- [TASK DESCRIPTION]:
Count the lines in the records below that contain the word "height". Reply with the number alone.

— start TASK DATA —

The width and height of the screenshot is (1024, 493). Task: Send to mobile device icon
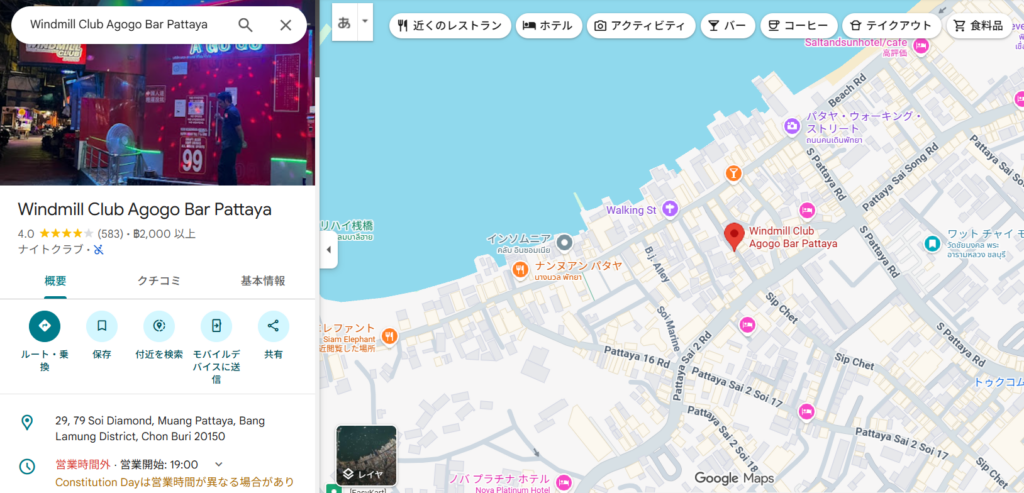216,326
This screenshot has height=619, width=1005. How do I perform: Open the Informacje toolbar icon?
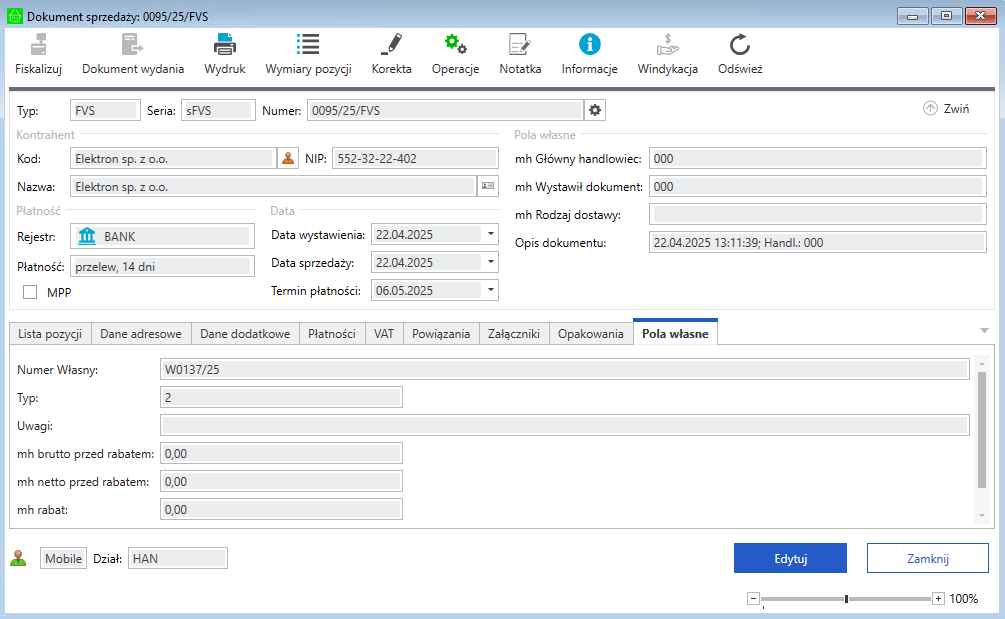(589, 45)
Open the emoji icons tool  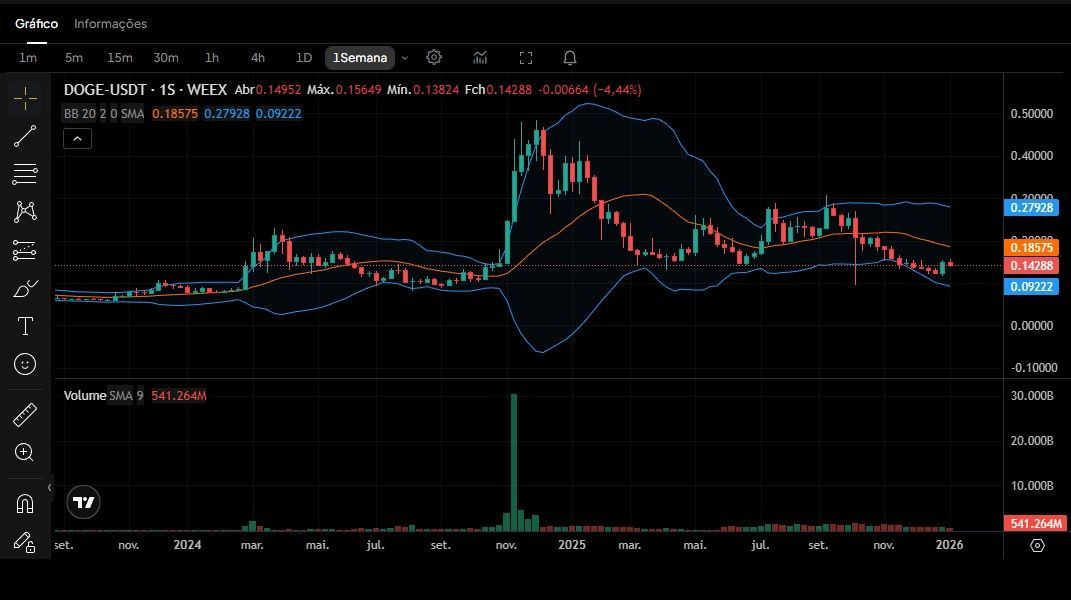pos(25,364)
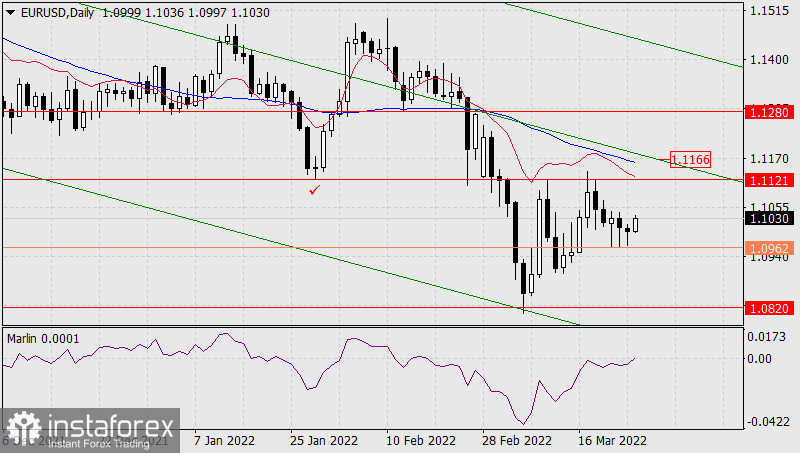Click the Marlin 0.0001 indicator label
Viewport: 800px width, 453px height.
pyautogui.click(x=44, y=338)
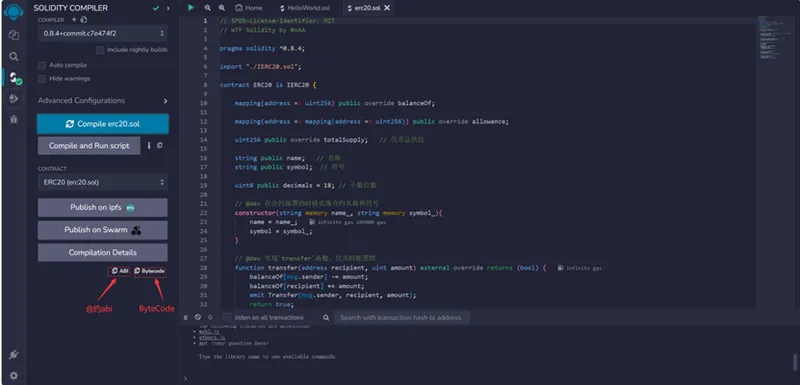Screen dimensions: 800x385
Task: Expand Advanced Configurations section
Action: 103,101
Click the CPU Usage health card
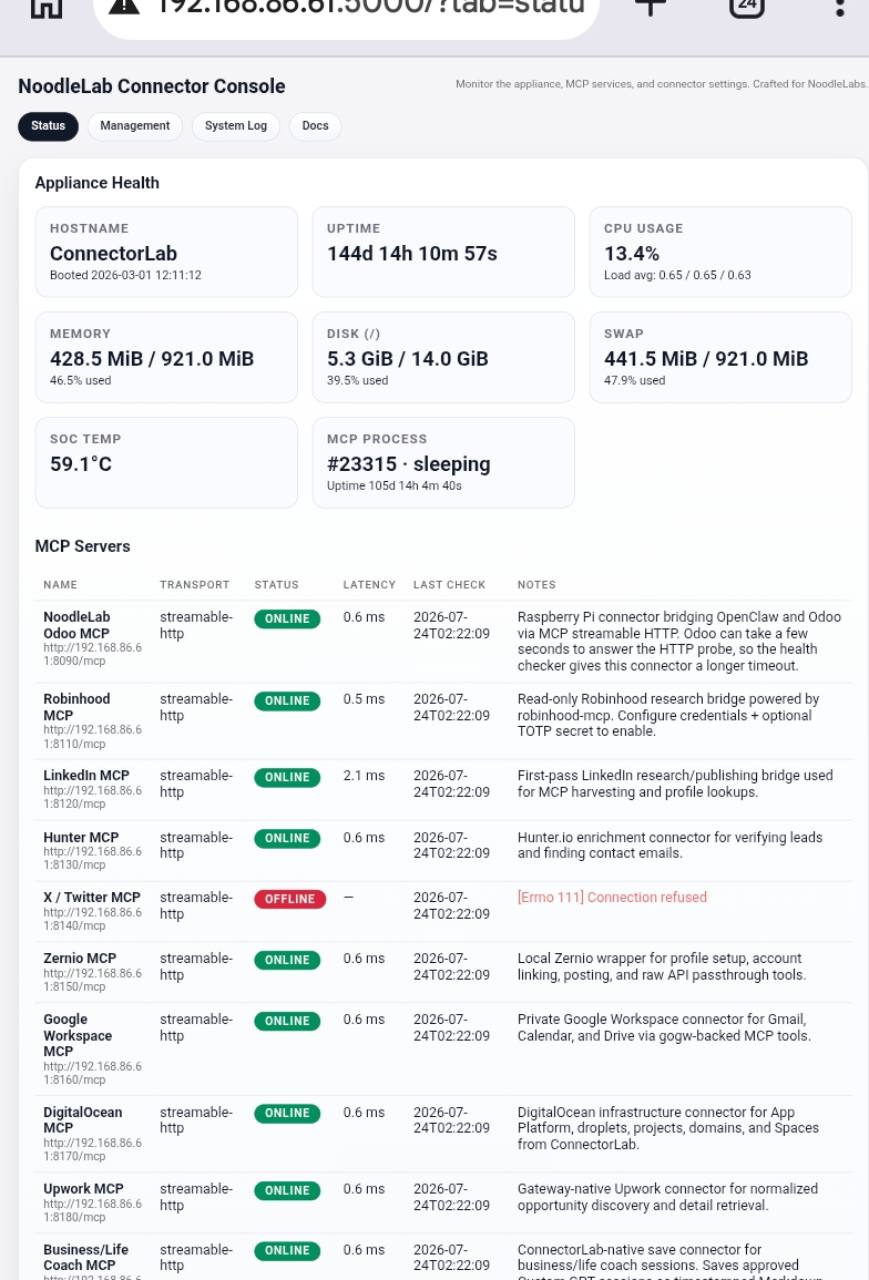869x1280 pixels. (x=720, y=252)
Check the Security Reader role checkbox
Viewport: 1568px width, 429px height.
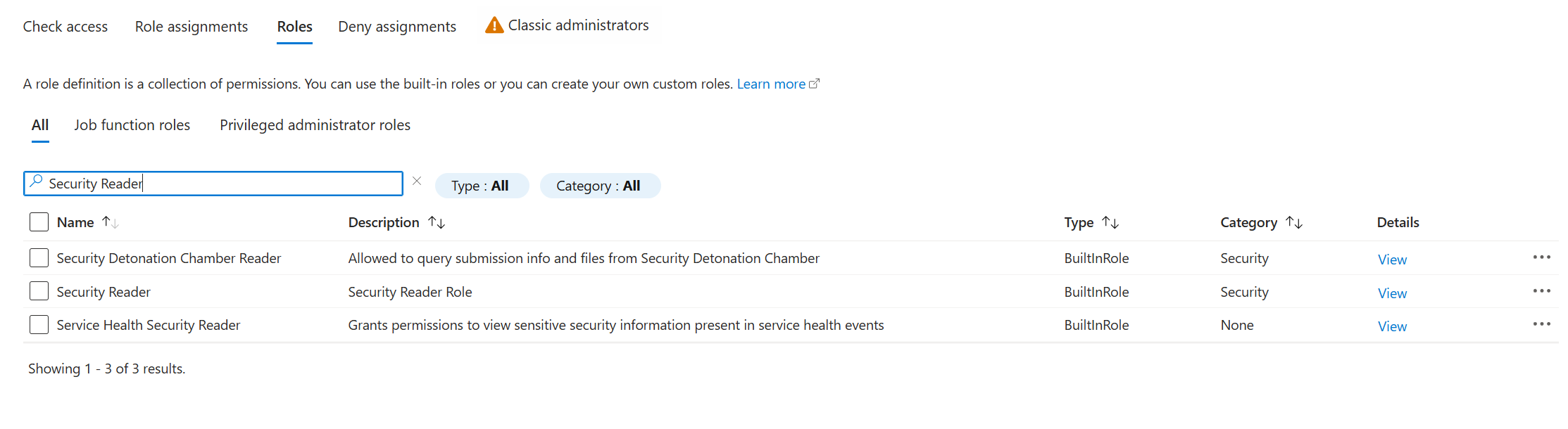pyautogui.click(x=39, y=291)

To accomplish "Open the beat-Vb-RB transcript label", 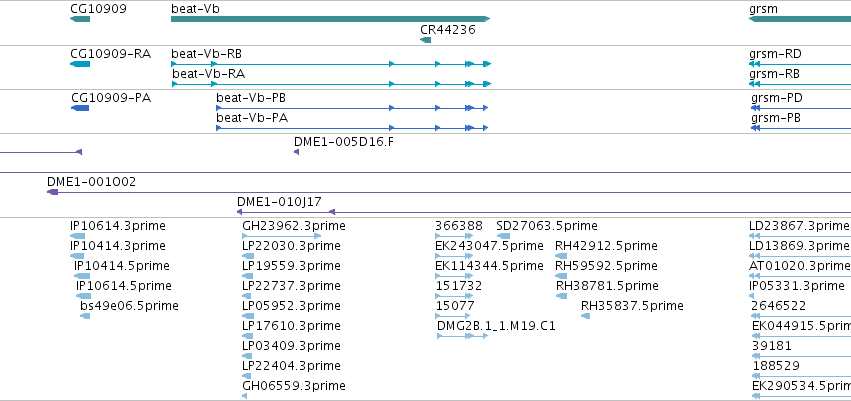I will (206, 54).
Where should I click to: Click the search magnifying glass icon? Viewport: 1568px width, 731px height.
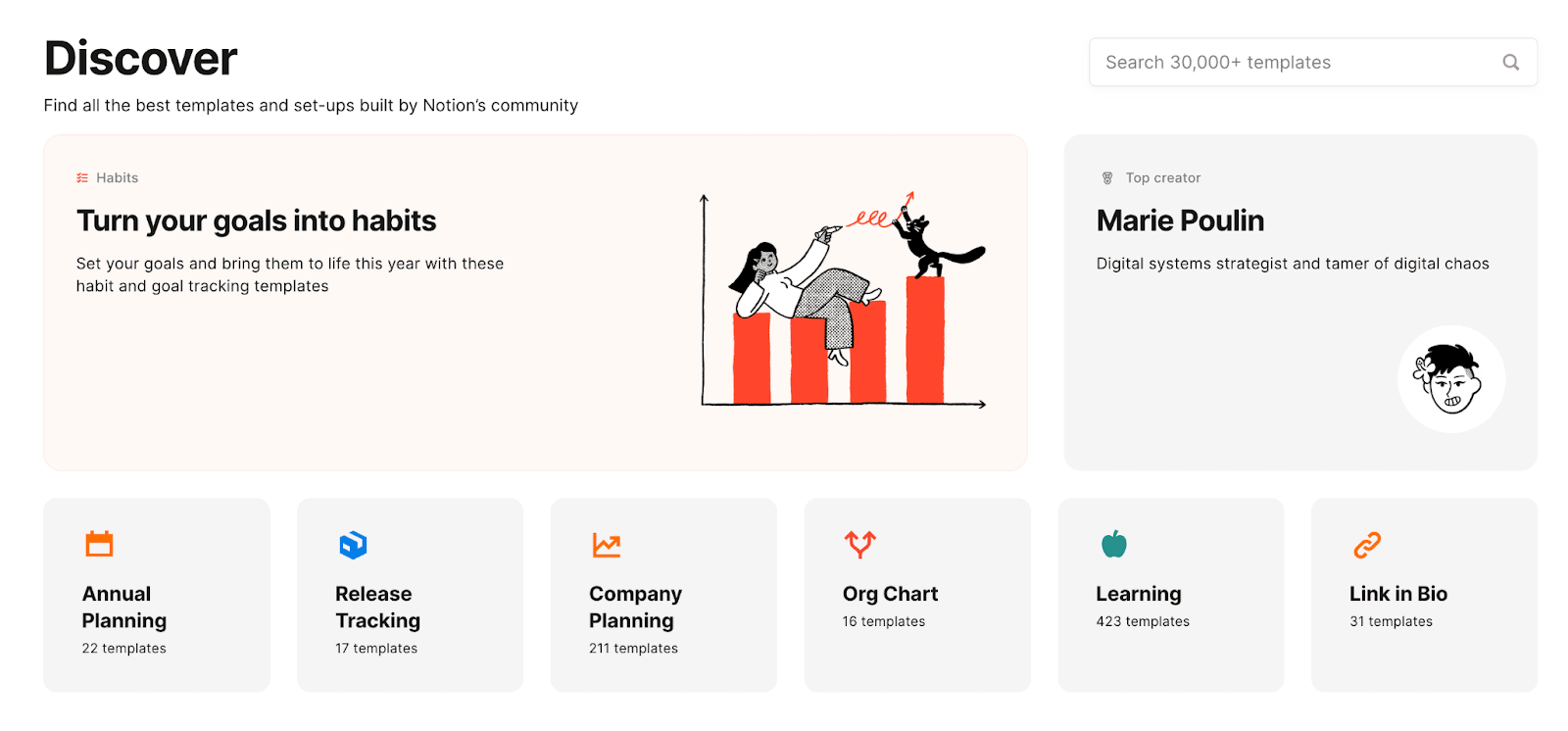[x=1510, y=62]
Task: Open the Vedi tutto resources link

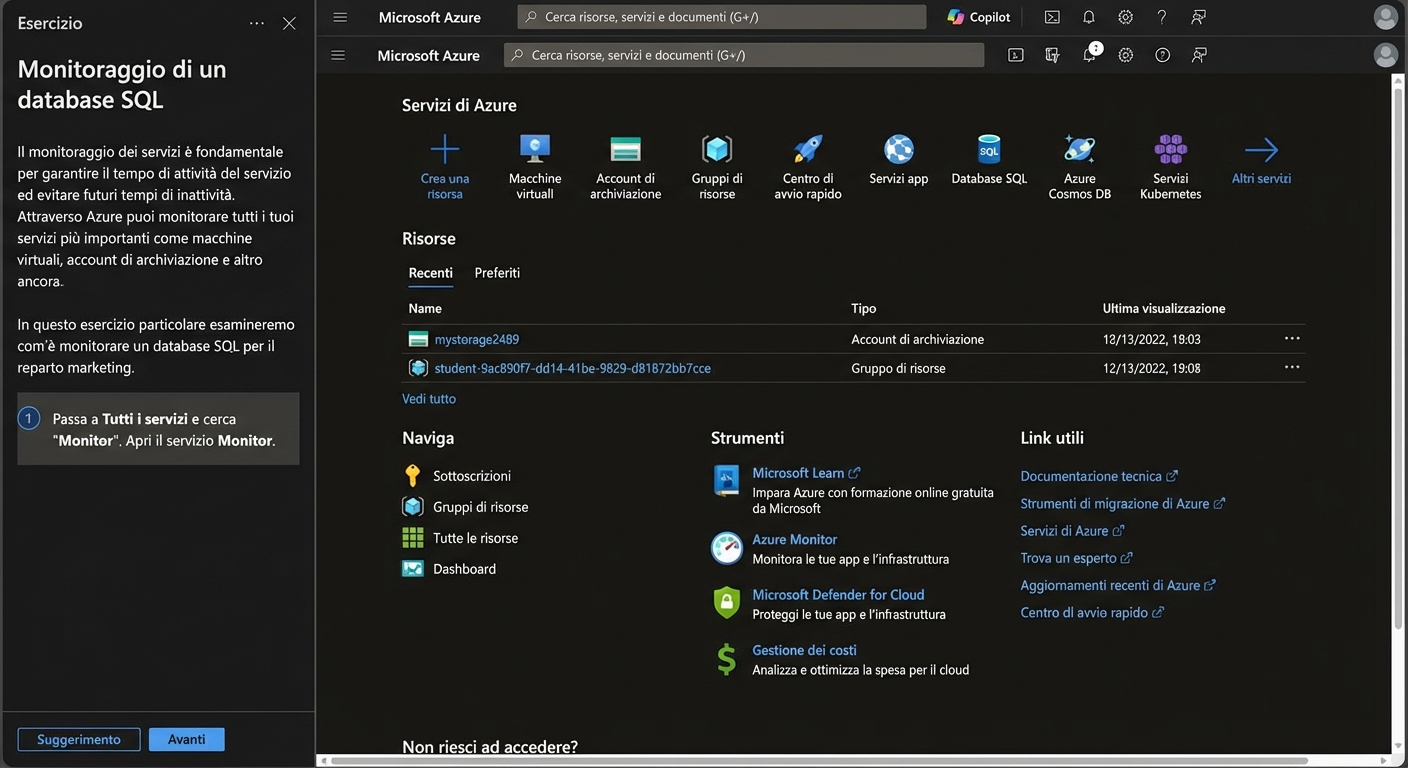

— end TASK DATA —

- [ANSWER TO THE EXERCISE]:
5